Decision Support System tools are critical for making robust and reliable decisions. Predictive models could enhance decisions and improve future outcomes. Therefore, this proposal presents a predictive time-series model as a Decision Support System for cyclone forecasting in Northern Queensland and other areas in Australia, which are prone to cyclones. The model would rely on readily available historical cyclone records and current data to forecast future outcomes on a long-term basis. It would also account for future weather patterns. Insights derived from the data would help farmers to make informed decisions regarding their farm operations. In the past, farmers have incurred massive losses because they relied on traditional, historical patterns, and normal methods of cyclone and weather forecasts. However, these patterns would not be necessarily similar in the future. Therefore, a predictive model can provide insights that farmers require for better decision-making. Adoption of such a model would enhance efficiency, help farmers to avoid expensive investments that cyclones would damage, save costs, and improve the public good.

Introduction

A Decision Support System (DSS) is an application platform for decision-making (Decision Support System, 2009). It relies on data modelling, communication technologies, knowledge, and documents to recognise and solve issues, run decision processes, and make decisions (Power, 2014). DSS computer applications enhance decision-making capabilities of an individual or a group. DSSs may also reflect academic areas of research for designing and studying analytical information processes.
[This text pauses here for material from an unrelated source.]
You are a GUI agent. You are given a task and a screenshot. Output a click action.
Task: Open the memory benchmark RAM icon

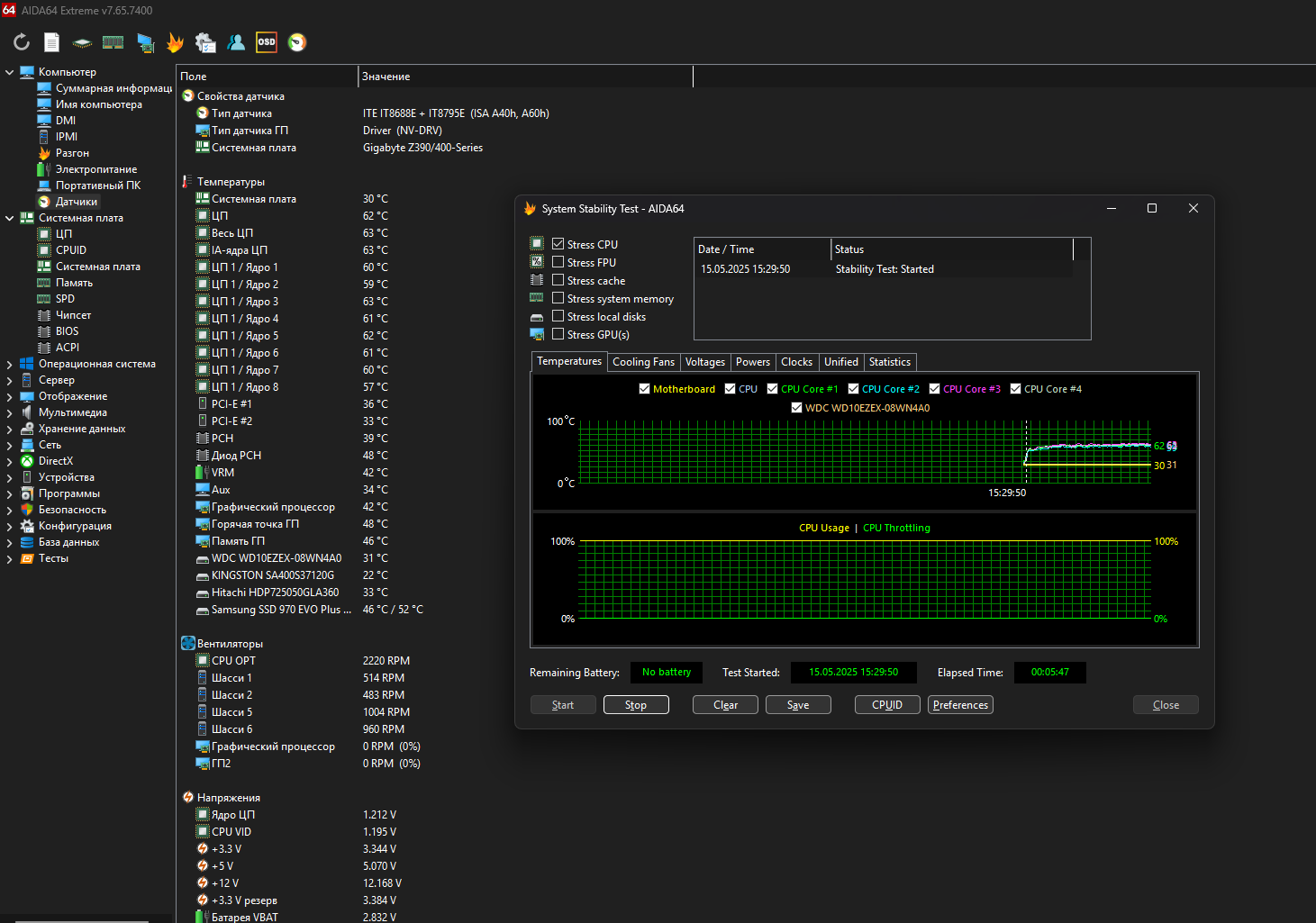pos(113,42)
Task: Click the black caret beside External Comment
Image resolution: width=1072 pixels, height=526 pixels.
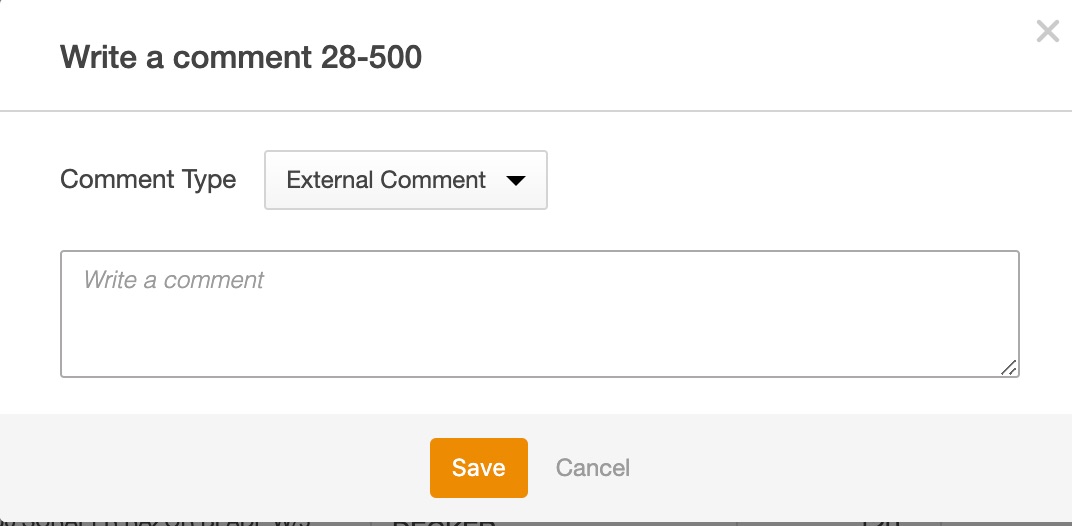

Therefore, the proposal focuses on how such a system can enhance decision-making capabilities for farmers if the Bureau of Meteorology, Australia adopts it. The DSS shall be a data-driven system for analytical and data modelling purposes.

In the past, Cyclone Larry had hit hard Northern Queensland with devastating results to farmers and residents. Northern Queensland has a wide “sugar belt and other tropical horticultural crops like bananas” (United States Department of Agriculture, 2006). The region has over 8,500 farmers. Cyclones result into massive damages, including destruction of crops and farm equipment (United States Department of Agriculture, 2006). Northern Queensland accounts for Australia’s banana industry and over 25% of the country’s sugar cane. Some reports indicated that Cyclone Larry had destroyed over 200,000 tonnes of bananas, worth $ASD 300 million or $USD 215 million (United States Department of Agriculture, 2006).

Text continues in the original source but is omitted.